Tahera seeks protection from creditors

Troubled diamond producer fails to raise cash in $36.7 million equity offering aimed at keeping Jericho Diamond Mine in operation

 

Last updated 1/27/2008 at Noon



Tahera Diamond Corp., nearly 17 months to the day after the hopeful startup of its Jericho Diamond Mine in Nunavut Territory, said it would seek protection from its creditors under Canada's Companies' Creditors Arrangement Act.

A few hours later, the Toronto-based diamond producer announced that it had obtained an order from the Ontario Superior Court of Justice granting the company and its subsidiary protection until Feb. 14, 2008, with the period to be extended or terminated thereafter as the court deems appropriate.

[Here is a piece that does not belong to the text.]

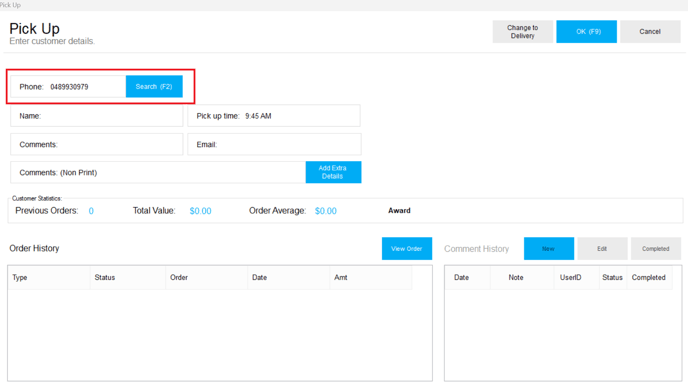Focus the Phone number field
The width and height of the screenshot is (688, 383).
point(68,86)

The court shelter process will prevent creditors and others from enforcing rights against Tahera and its subsidiary and will allow Tahera to restructure its operations.

Tahera said it sought bankruptcy-court protection after generating little interest in a $36.7 million equity offering aimed at raising cash to keep its troubled diamond mine afloat this winter and failing to come up with another viable alternative.

Though the court's protection enables Tahera to continue its day-to-day operations until its status changes, the implications for Tahera shareholders are less clear, will not be able to be determined until the end of the restructuring process and will depend upon the terms of a restructuring plan approved by the affected stakeholders, the company said in a statement.

Among Tahera's largest stockholders is Teck Cominco Ltd., which owns 16 percent of the company's common stock and enough warrants to purchase another 9 percent of the shares.

Industry analysts have been pessimistic about Tahera's prospects, observing that a rescue of the beleaguered operation likely would have happened by now or at least through the failed equity offering.

A model diamond mine

Nearly 11/2 years ago, Tahera celebrated the opening of Jericho, a relatively small diamond mine about 400 kilometers, or 250 miles, northeast of Yellowknife. The $120 million venture, Canada's third diamond mine, was expected to produce 500,000 carats of diamonds a year over an initial eight-year mine life.

Tiffany & Co., a marketing and financing partner in the venture, had first dibs on the mine's output as well as a contract to market any remaining stones for Tahera.

An open-pit mine, Jericho employs 125-175 workers in an operation that was intended to process up to 2,000 tonnes of ore a day, with an average yield of 1,700 carats of diamonds worth $85-$100 per carat.

One-tenth the size of the Diavik and Ekati mines in Northwest Territories, Jericho was initially viewed as a potential model for future diamond mining development in the Arctic. It's lower capital costs and rapid development was believed to bode well for the venture's profitability.

What went wrong?

From the start, Tahera ran into numerous problems at Jericho. Processing at the mill fell short of the mark throughout the first months of operation as the company encountered lower grades of ore that yielded less valuable stones.

Faced with mounting costs and ongoing losses, Tahera has struggled to resolve its difficulties. Company officials blame the high Canadian dollar, soaring oil prices, falling diamond prices and operating problems at the mine site, for Jericho's ongoing woes.

Tahera posted a $25.6 million loss for 2006 and a loss of $143 million for the first nine months of 2007, including a $14.8 million deficit for the third quarter. It also wrote off $73 million in asset value.

The company said in November it was revising its mine plan with technical support from Teck Cominco. Changes included improving grade control, installing a new jaw crusher and improving scheduling and maintenance planning.

In December, Tahera announced it would seek a much-needed $36.7 million offering of hundreds of millions of shares and warrant units and reached terms on a $30 million financing deal with Tiffany & Co. and Nuna Logistics to convert debt into shares.

At the time, Tahera also raised red flags about the recent volatility of its business. At the end of the fall quarter, the company only had $6.8 million in cash on hand and warned that if it couldn't raise fresh capital, it might have to mothball the Jericho operation.